(Selected passage begins)

Pivovarov announced last week that Open Russia was shutting down because Russian authorities deemed the group “undesirable.” According to a 2015 Russian law, membership in an undesirable organization is a criminal offense.
“There is a plan to put any people with a different view under arrest, but such people already are the majority,” Pivovarvo said from police custody in a letter that his lawyers posted on his Instagram account Tuesday.
He added that “there is no cause for joy, but I don’t feel despondent.”
For more reporting from the Associated Press, see below.
Pivovarov’s lawyers said that the charges against Pivovarov for assisting an “undesirable” organization were filed after he declared its closure.
Open Russia was financed by tycoon Mikhail Khodorkovsky, who moved to London after spending 10 years in prison in Russia on charges widely seen as political revenge for challenging President Vladimir Putin’s rule.
In March, police briefly detained about 200 participants of a forum of members of municipal councils that Open Russia helped organize.

(Selected passage ends)
(Given data begins)

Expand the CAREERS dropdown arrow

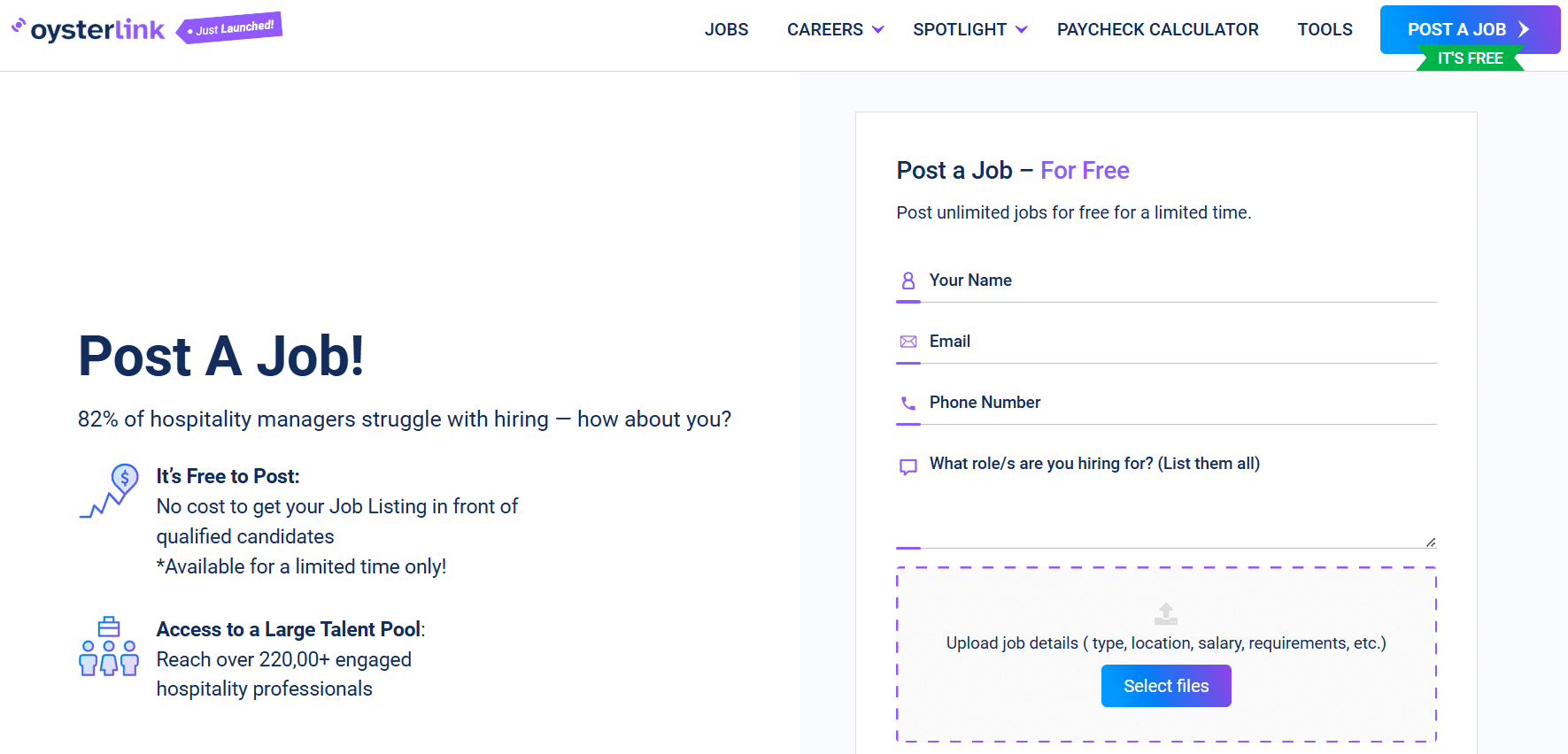point(878,30)

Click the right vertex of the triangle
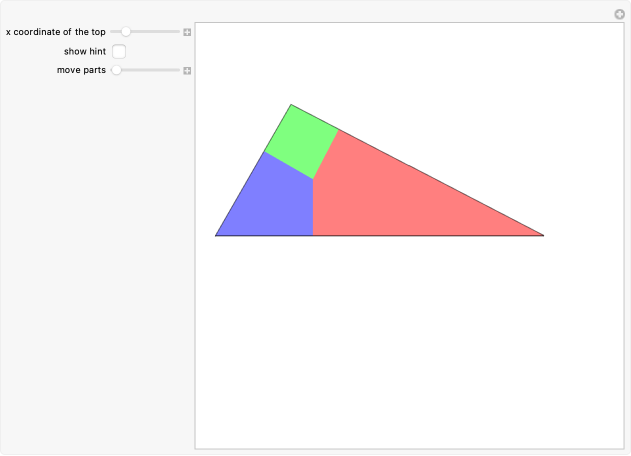pyautogui.click(x=543, y=235)
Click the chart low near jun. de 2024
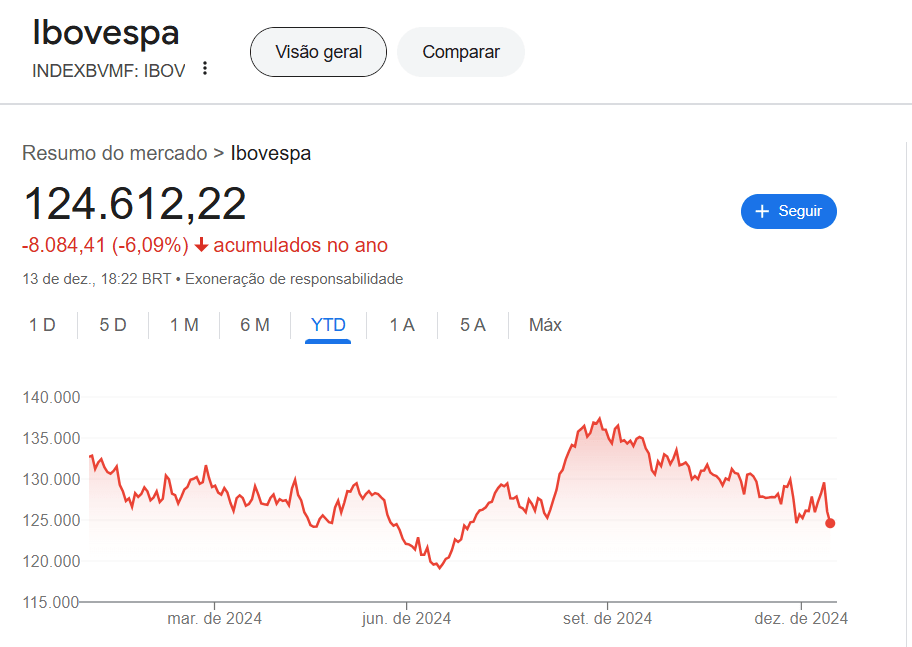 tap(439, 567)
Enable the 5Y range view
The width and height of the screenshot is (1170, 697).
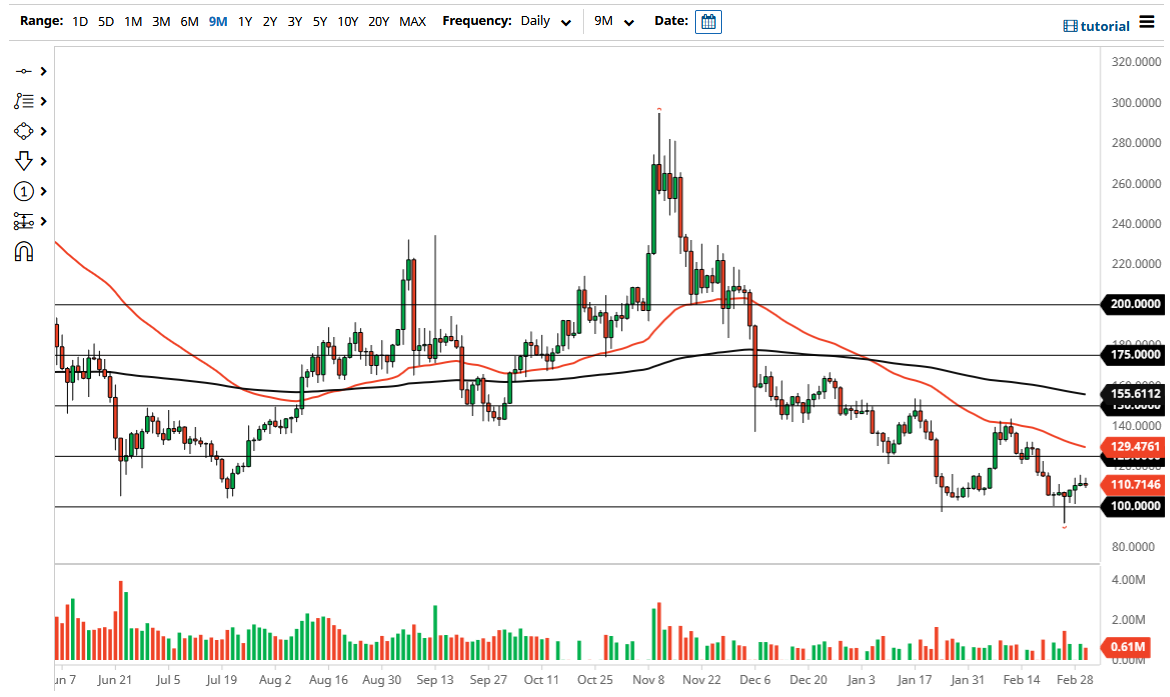[x=320, y=20]
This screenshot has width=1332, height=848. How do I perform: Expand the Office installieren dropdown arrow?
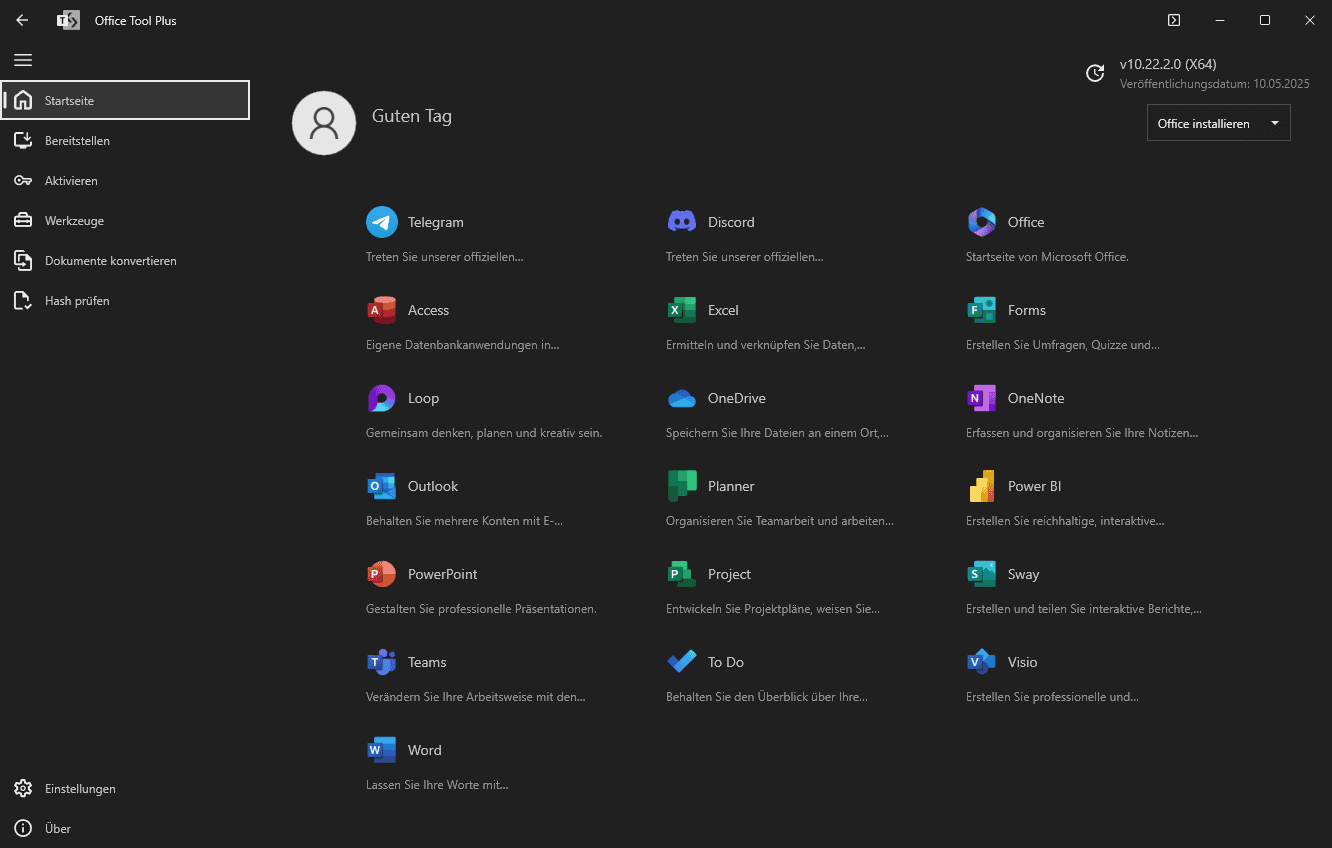click(1274, 124)
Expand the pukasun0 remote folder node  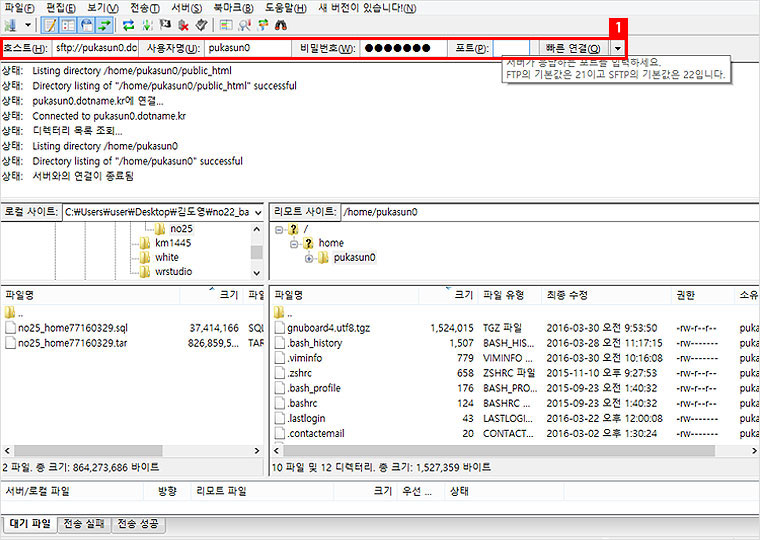[x=309, y=258]
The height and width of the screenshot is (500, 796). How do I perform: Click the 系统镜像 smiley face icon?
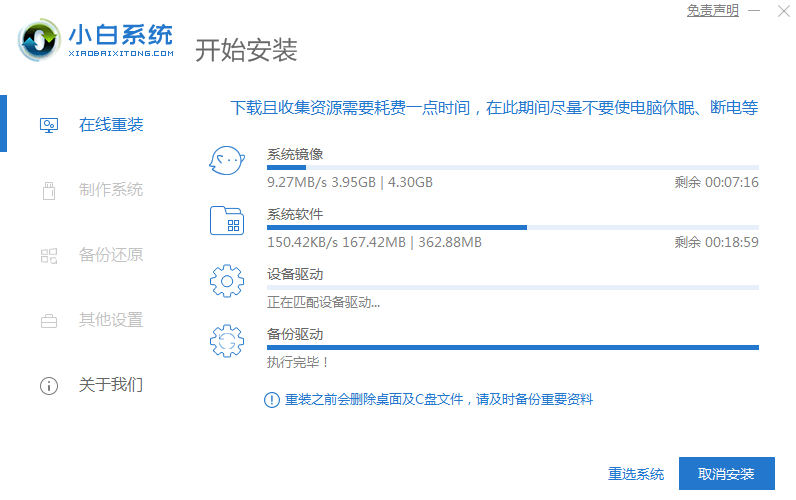coord(227,160)
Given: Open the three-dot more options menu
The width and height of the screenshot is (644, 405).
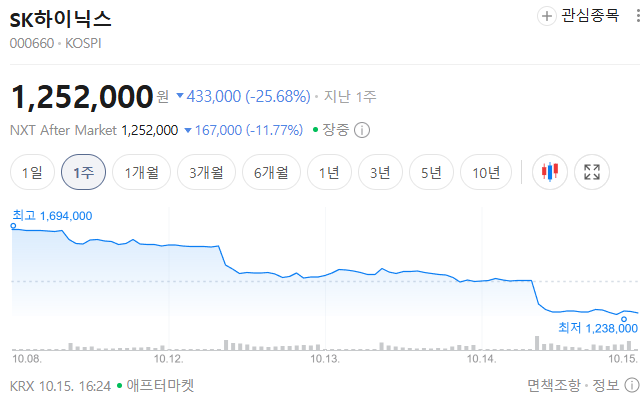Looking at the screenshot, I should pos(638,16).
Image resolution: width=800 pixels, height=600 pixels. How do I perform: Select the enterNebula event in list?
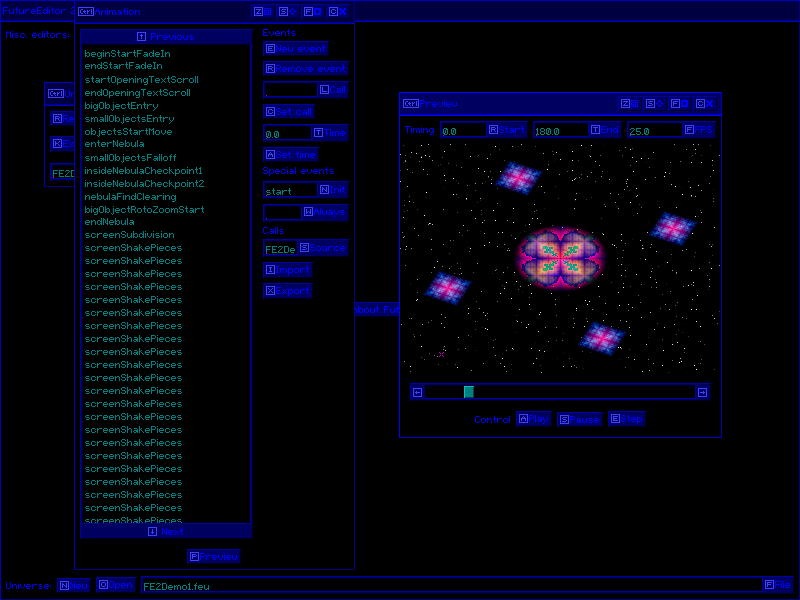coord(114,144)
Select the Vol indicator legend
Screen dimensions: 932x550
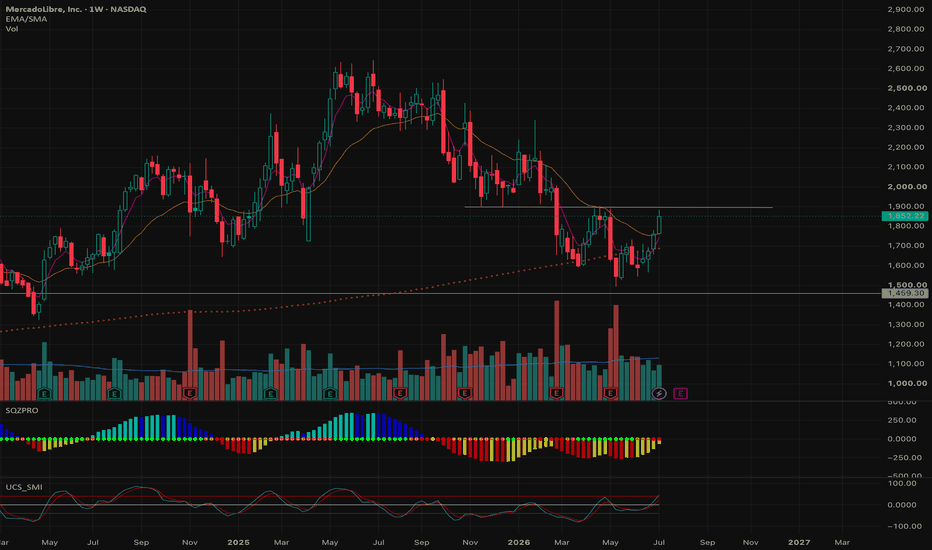point(12,29)
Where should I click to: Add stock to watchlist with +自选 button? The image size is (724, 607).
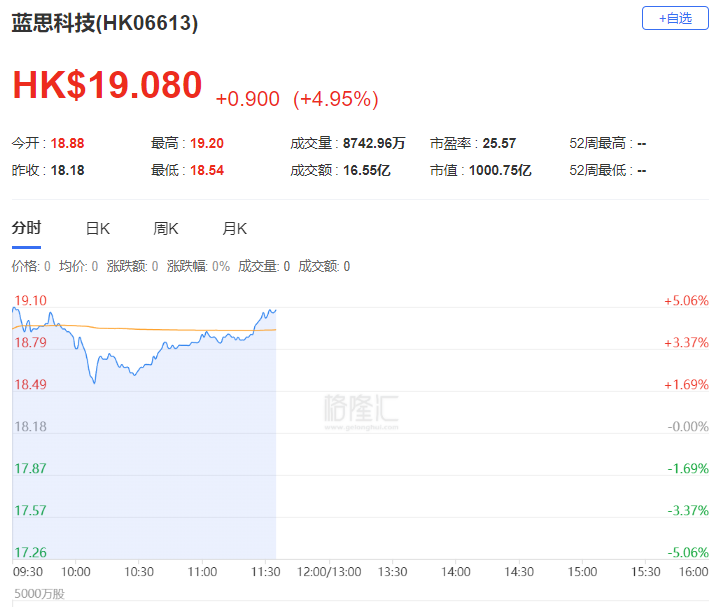(675, 18)
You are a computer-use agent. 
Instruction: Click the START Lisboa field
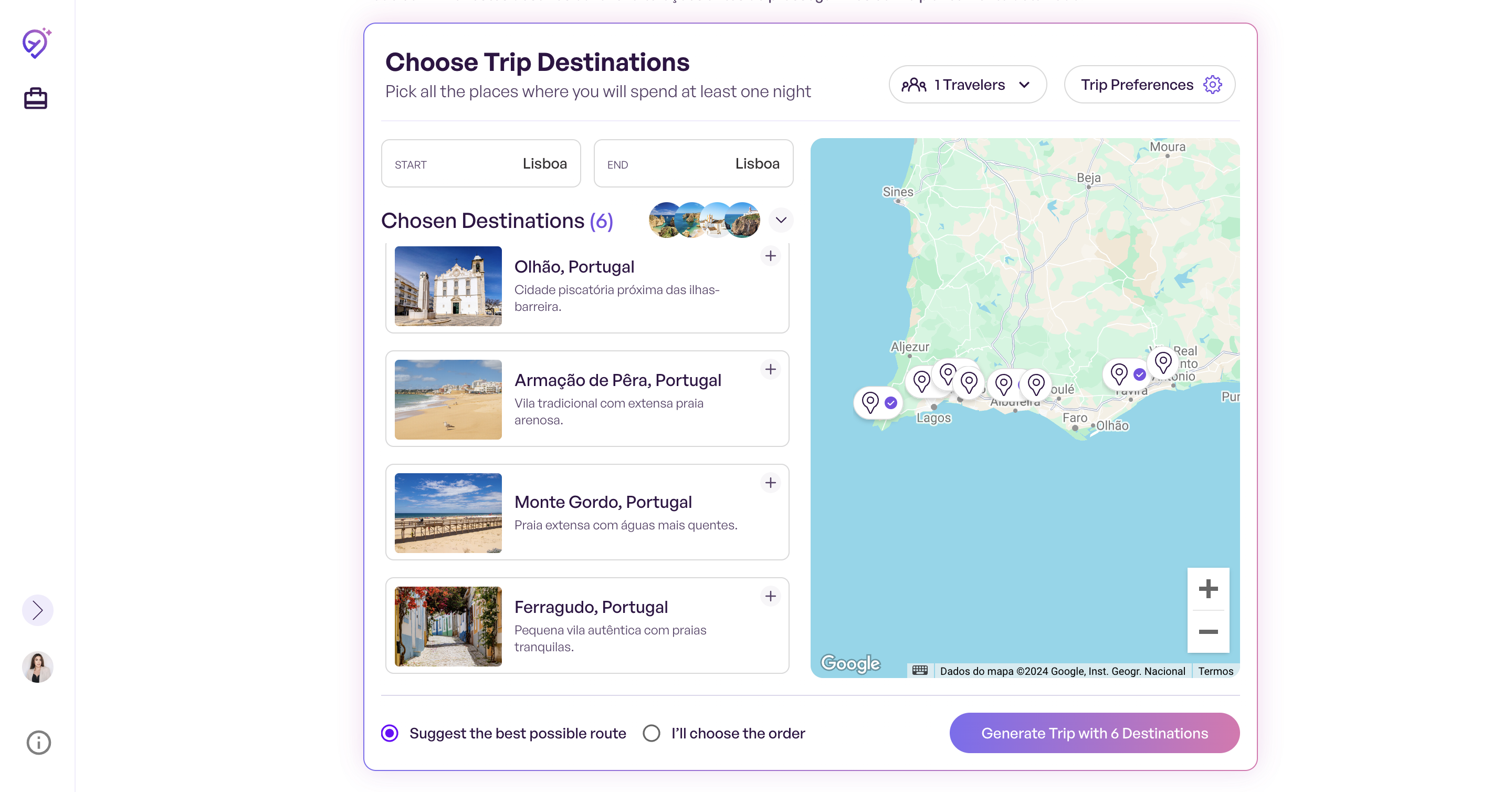[x=481, y=163]
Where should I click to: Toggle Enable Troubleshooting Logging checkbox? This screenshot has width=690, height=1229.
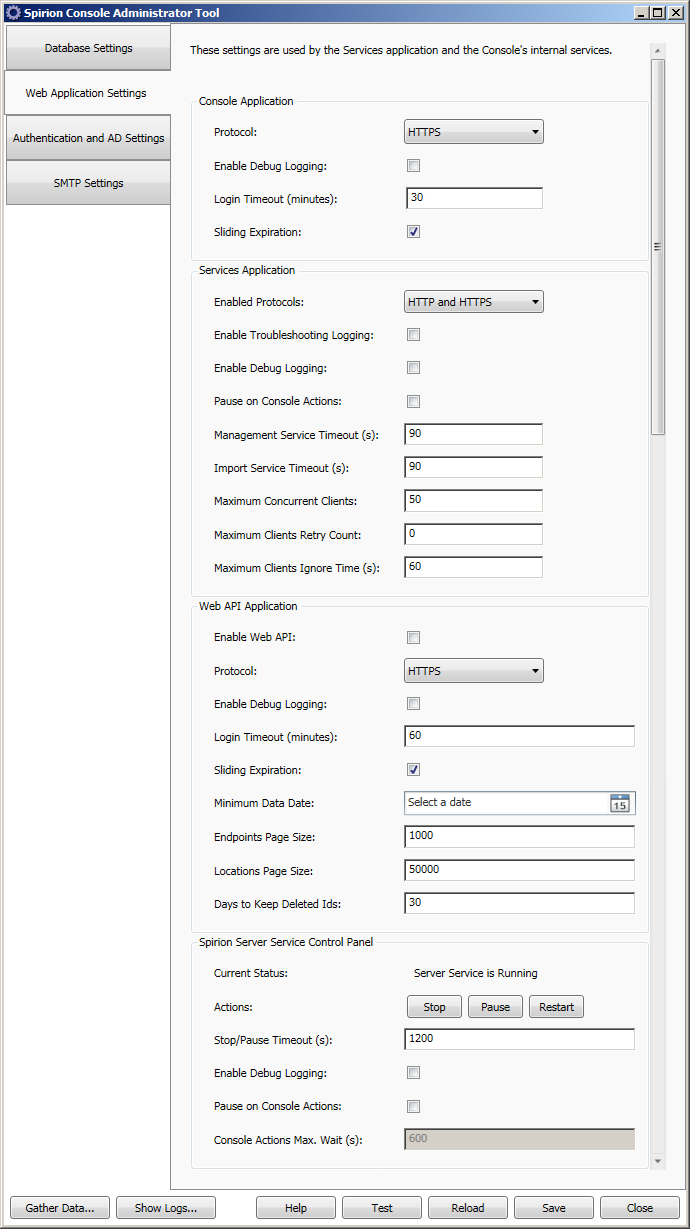[x=413, y=335]
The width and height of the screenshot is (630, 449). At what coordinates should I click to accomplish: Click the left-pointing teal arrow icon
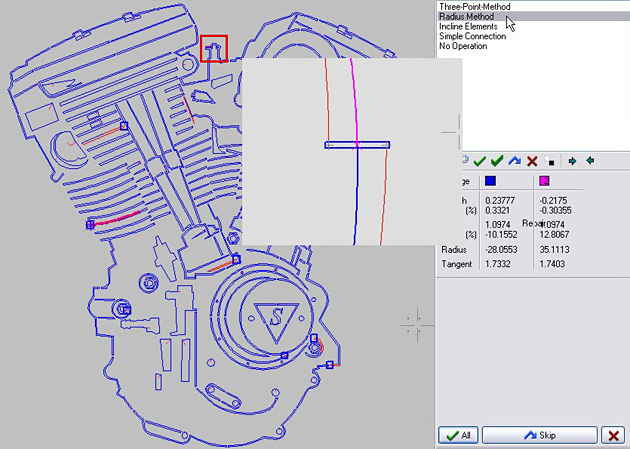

(Given data ends)

Task set:
A. In the passage on Open Russia, rewrite the text starting with "Open Russia was financed" and going on through "Russia helped organize.", replacing the word "tycoon" with "businessman".
B. According to the passage on Open Russia, how many years did Mikhail Khodorkovsky spend in prison in Russia?

Solutions per task:
A.
Open Russia was financed by businessman Mikhail Khodorkovsky, who moved to London after spending 10 years in prison in Russia on charges widely seen as political revenge for challenging President Vladimir Putin’s rule.
In March, police briefly detained about 200 participants of a forum of members of municipal councils that Open Russia helped organize.

B. 10 years.